Who’s for Free Trade?
02/27/2008A new web tool tracks trade-related votes among senators and congressmen.
In recent weeks, Barack Obama has criticized Hillary Clinton for her past support of the North American Free Trade Agreement, which created the largest free trade bloc in the world. Rhetoric aside, where do the presidential candidates really stand on trade?
An interactive web tool created by the Cato Institute may help provide the answer. The tool tracks trade-related votes between 1999 and 2008, evaluating senators and congressmen based on their support for or opposition to trade barriers and subsidies. Those who both oppose barriers and subsidies are classified as “free traders”; those who oppose barriers but favor subsidies are “internationalists”; those who favor barriers but oppose subsidies are “isolationists”; and those who favor both barriers and subsidies are “interventionists.”

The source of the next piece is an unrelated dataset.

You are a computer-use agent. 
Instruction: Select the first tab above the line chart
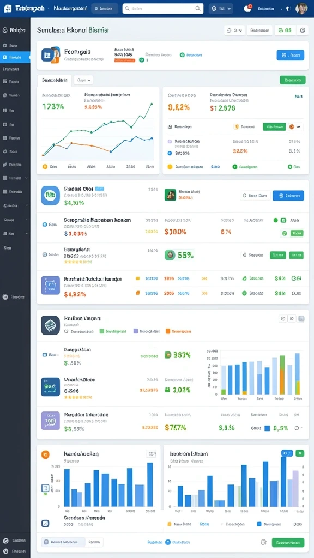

Despite her husband’s rather robust free trade record, Hillary Clinton falls into the “interventionist” category. Since being elected to the Senate in 2000, she has cast only ten votes (out of 36) in favor of free trade. Obama’s record is less extensive but similarly interventionist: just four of the 13 trade votes he has cast since his election in 2004 have supported free trade.
On the Republican side, John McCain falls squarely in the “free trader” camp, with 42 votes (out of 50) in favor of free trade. Since he has only been a state politician, former Arkansas governor Mike Huckabee is not tracked by Cato’s tool.